* **抜き出した文章**:
=-=-=
以下、論文紹介と解説です。
Berlucchi M, et al. The role of mometasone furoate aqueous nasal spray in the treatment of adenoidal hypertrophy in the pediatric age group: preliminary results of a prospective, randomized study. Pediatrics 2007; 119:e1392-e7.
アデノイド肥大のある小児60人を、①モメタゾン(商品名ナゾネックス)点鼻治療(50μg/鼻孔/日)30人(A群)、プラセボ 30人(B群)にランダム化し40日間介入して効果を比較、②さらに効果のあったA群を隔日/毎日にランダム化し、効果の程度をさらに比較した。
目的
■ アデノイド肥大のある小児において、フランカルボン酸モメタゾン水性鼻スプレーがアデノイド肥大の縮小や慢性の鼻閉塞症状の重症度低下に有効かを評価した。
方法
■ 小児60人を2段階のランダム化プラセボ対照試験に組み入れた。
■ 全患者は慢性の鼻閉症状を訴えており、鼻内視鏡検査はアデノイドが閉塞していることに起因する75%以上の鼻閉を示した。
■ 第一段階では、30人(A群)はモメタゾン点鼻治療(50μg/鼻孔/日)40日間で介入し、30人(B群)はプラセボで介入された。
■ 第二段階では、最初の40日間の治療期間の終わりに、主観的/客観的な臨床的改善を示したA群の患児を2種類のサブグループに分けた。
=-=-=
* **保存データ**:

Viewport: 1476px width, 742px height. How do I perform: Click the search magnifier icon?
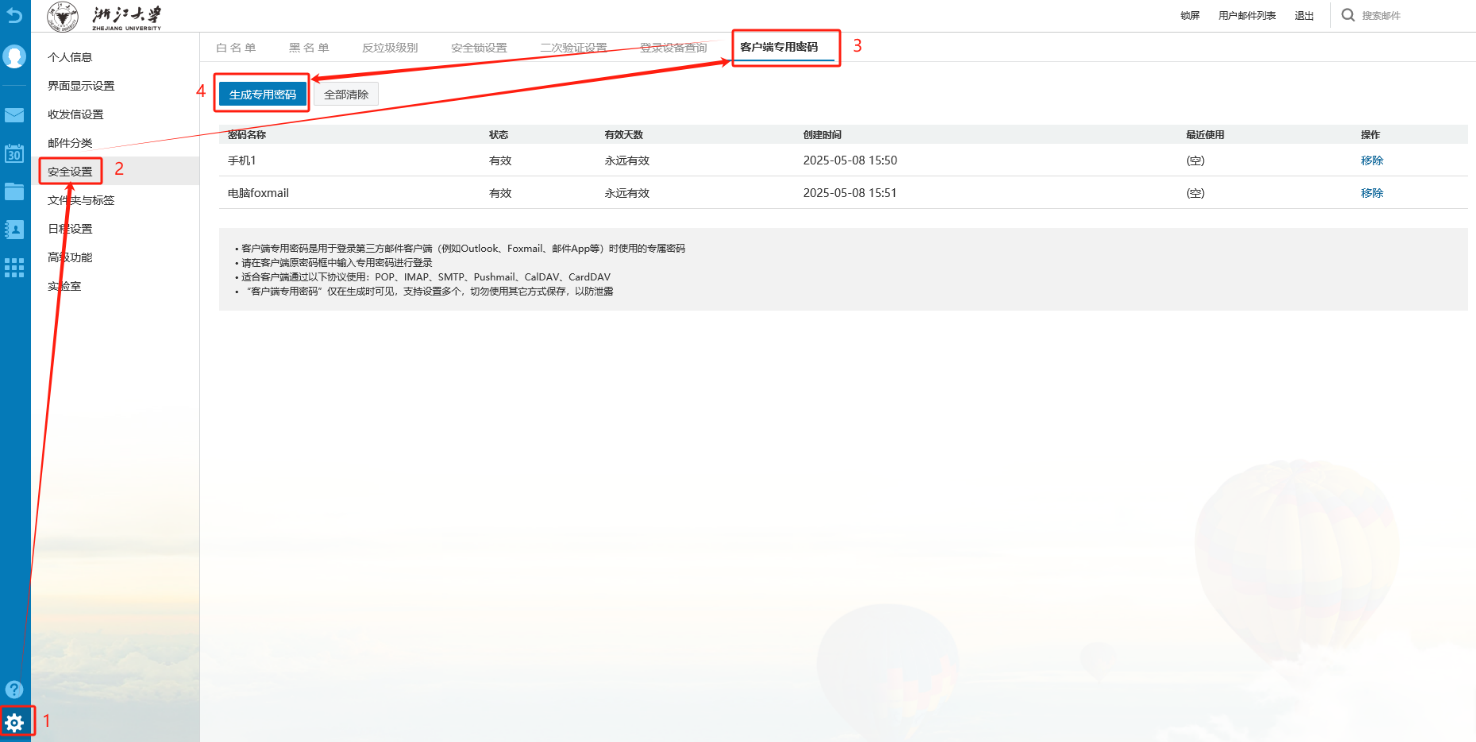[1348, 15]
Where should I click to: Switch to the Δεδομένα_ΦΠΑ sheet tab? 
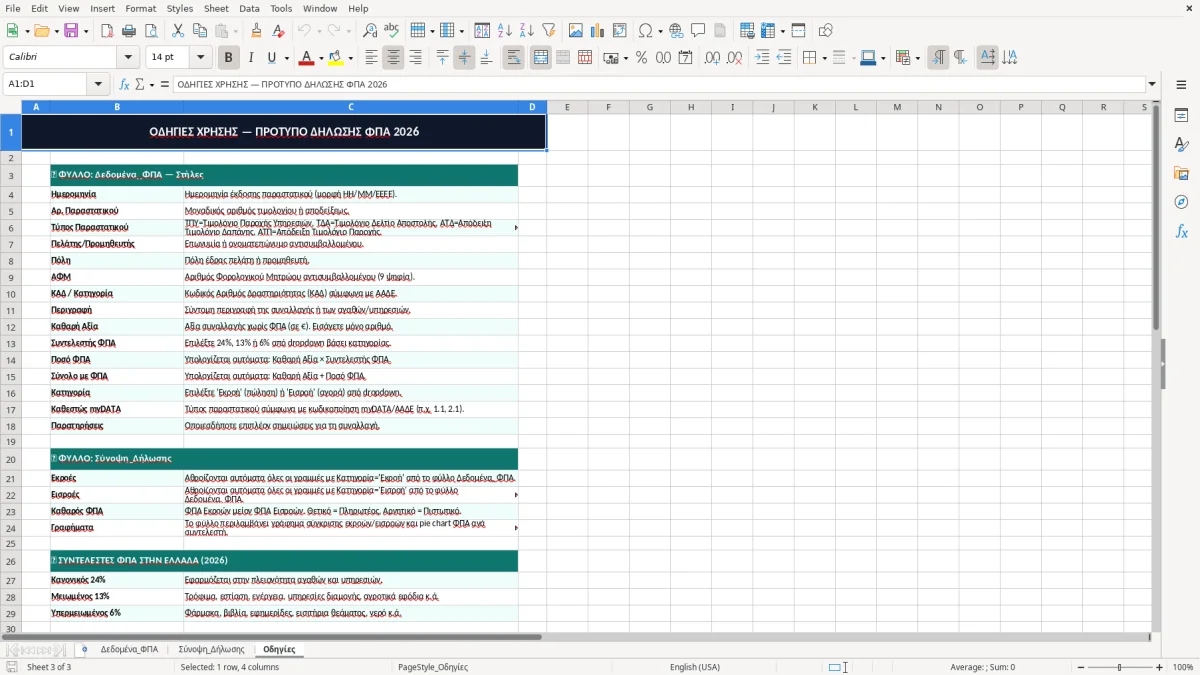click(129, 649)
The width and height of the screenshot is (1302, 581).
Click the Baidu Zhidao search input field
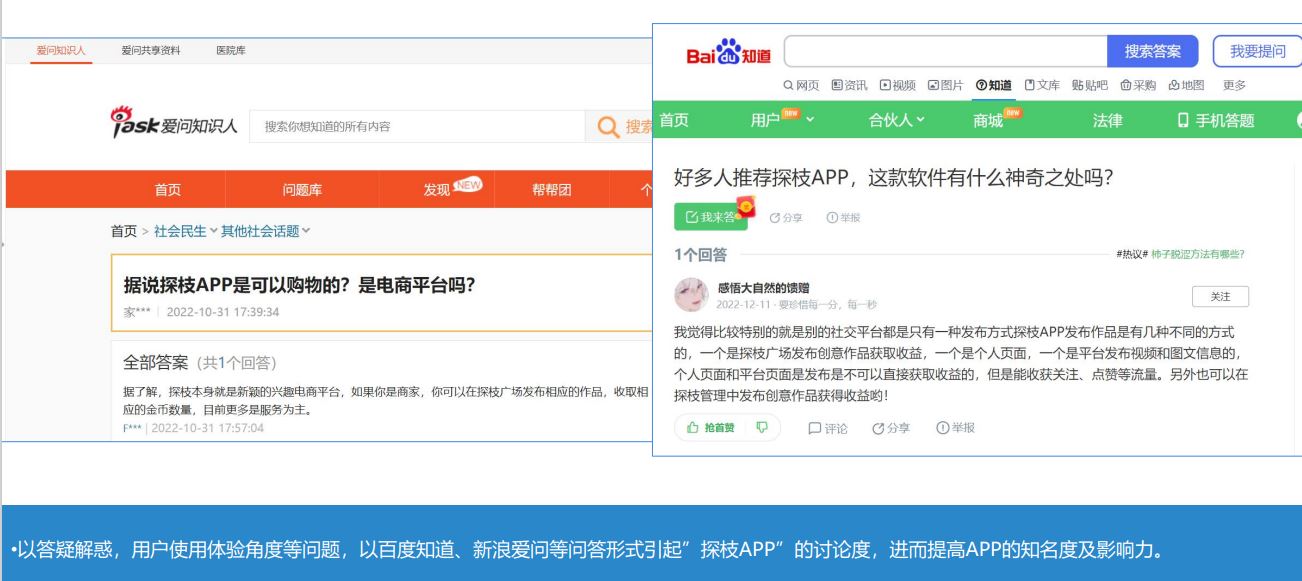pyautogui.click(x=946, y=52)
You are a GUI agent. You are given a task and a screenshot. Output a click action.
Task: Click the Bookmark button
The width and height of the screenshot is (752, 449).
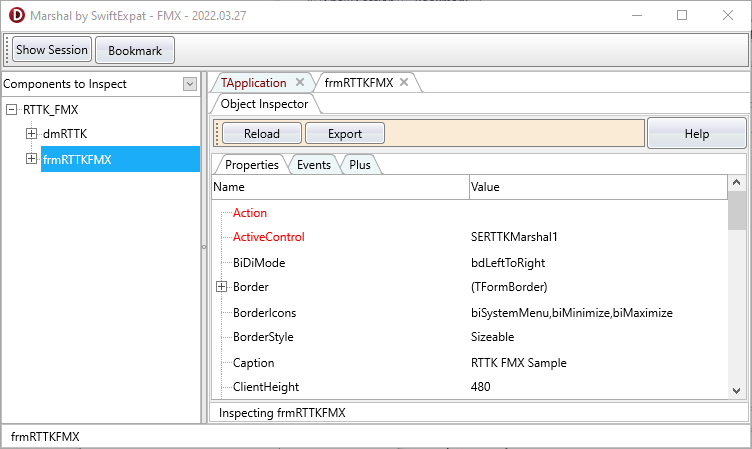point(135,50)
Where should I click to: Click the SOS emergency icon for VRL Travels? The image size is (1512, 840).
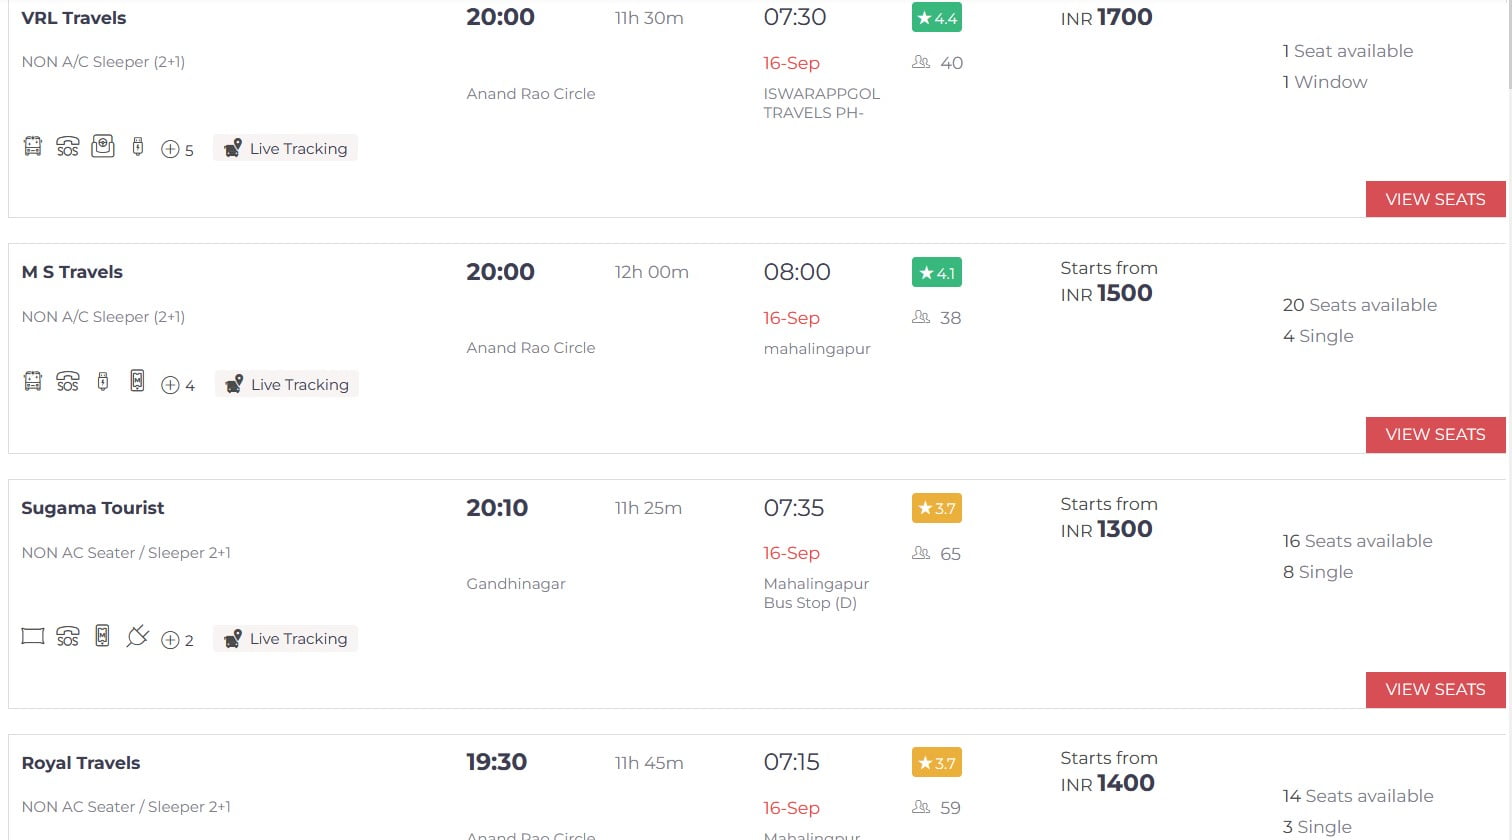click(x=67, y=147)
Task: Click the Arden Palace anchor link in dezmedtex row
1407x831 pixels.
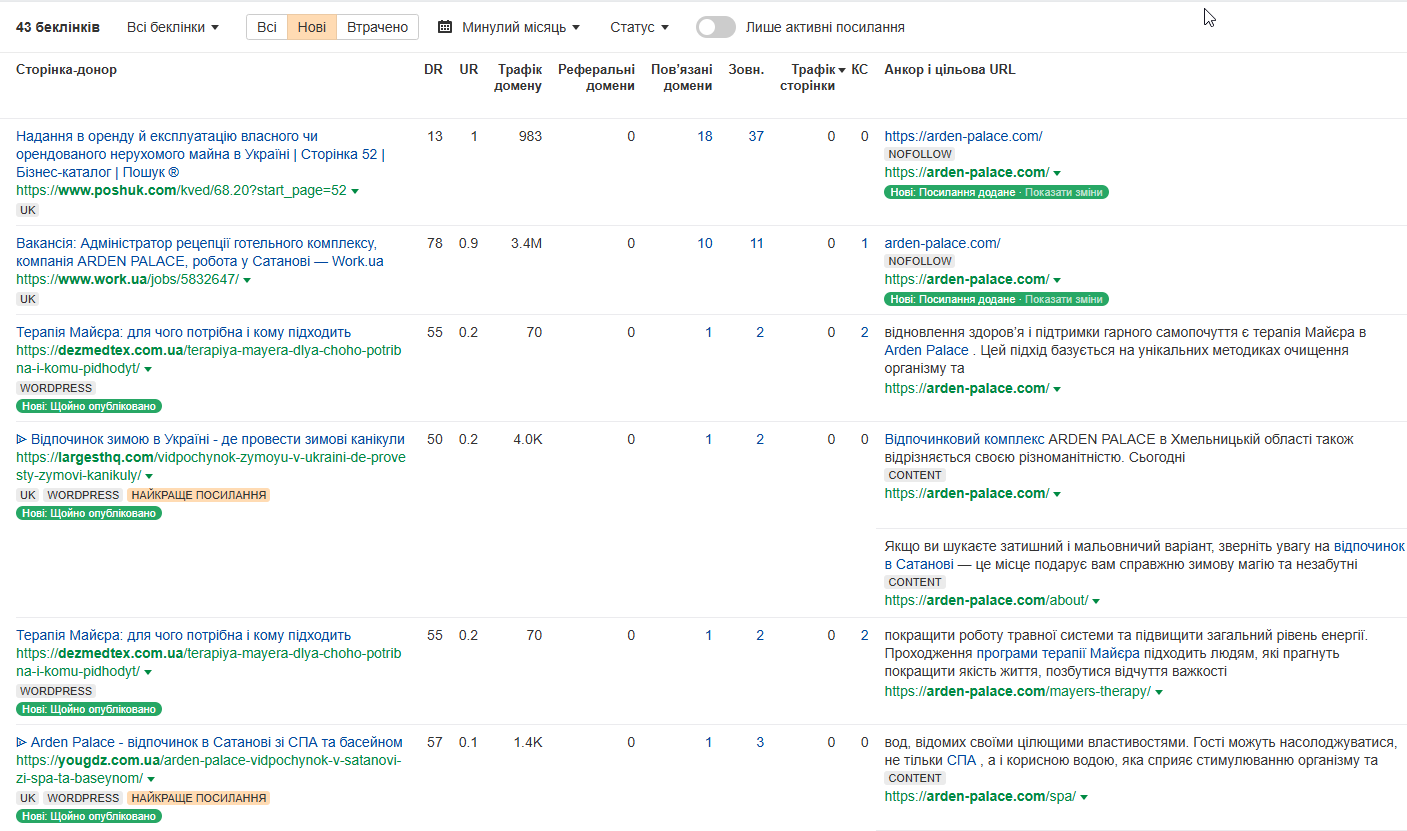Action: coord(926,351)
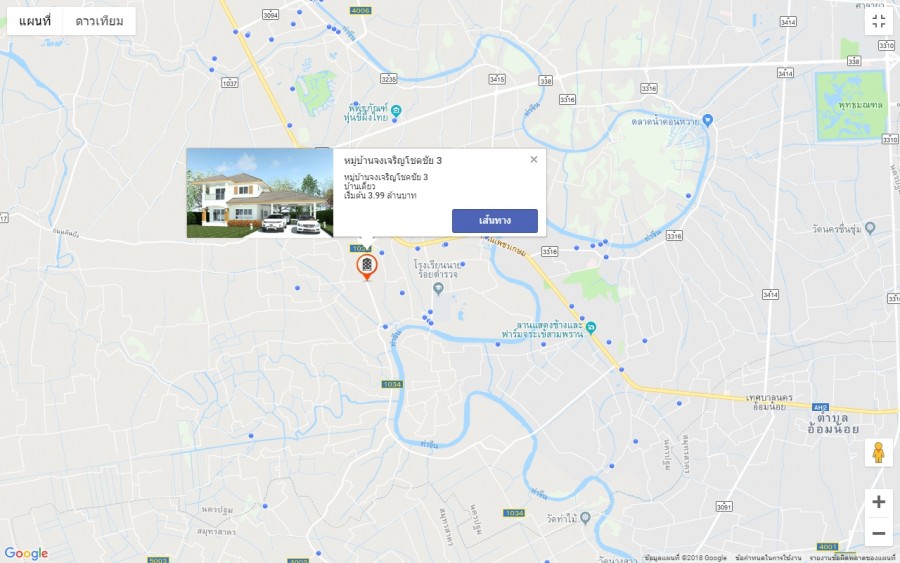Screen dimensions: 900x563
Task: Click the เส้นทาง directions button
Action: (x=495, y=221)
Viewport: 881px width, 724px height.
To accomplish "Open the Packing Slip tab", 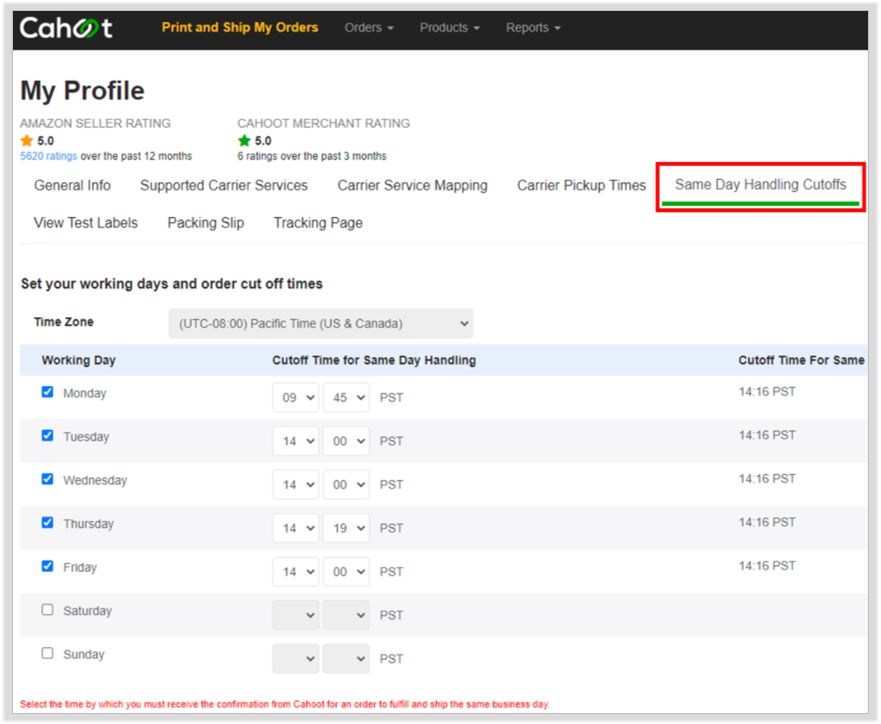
=-=-=
* **やること**:
• A. アデノイド肥大の論文紹介について、次の問いに答えてください。
(i) 試験に組み入れられた小児は何人ですか。
(ii) 第一段階では、モメタゾン点鼻治療を何日間行いましたか。
(iii) 鼻内視鏡検査では、何%以上の鼻閉が示されましたか。
• B. アデノイド肥大の論文紹介が途切れたところから、続きを書き継いでください。

* **課題の答え**:
• A.
(i) 60人
(ii) 40日間
(iii) 75%以上

• B.
■ すなわち、A1群(11人)は1月の最初の2週間、モメタゾン点鼻治療を隔日で受け、A2群(10人)は月の最初の2週間にモメタゾン治療を毎日続けた。
■ 3か月後、全ての患児を再評価した。
結果
■ 57人がプロトコールに従い試験を完了した。
■ 最初の治療期間後、症状の重症度/アデノイドの大きさは、A群21人(77.7%)で縮小した。
■ プラセボ群では改善は認められなかった。
■ 3か月の追加治療後、A2群患者はA1群患者と比較してアデノイドの大きさがより顕著に縮小した。
■ 統計学的に有意な症状の変化は認められなかった。
■ モメタゾン治療は全患者の忍容性が良好だった。
結論
■ フランカルボン酸モメタゾン鼻腔スプレーは、アデノイドの大きさ/アデノイド肥大に関連する症状の重症度を低下させるのに有用である。
■ 扁桃肥大を伴わないアデノイド肥大の児に対し、手術を計画する前にモメタゾンの鼻腔内投与を考慮すべきである。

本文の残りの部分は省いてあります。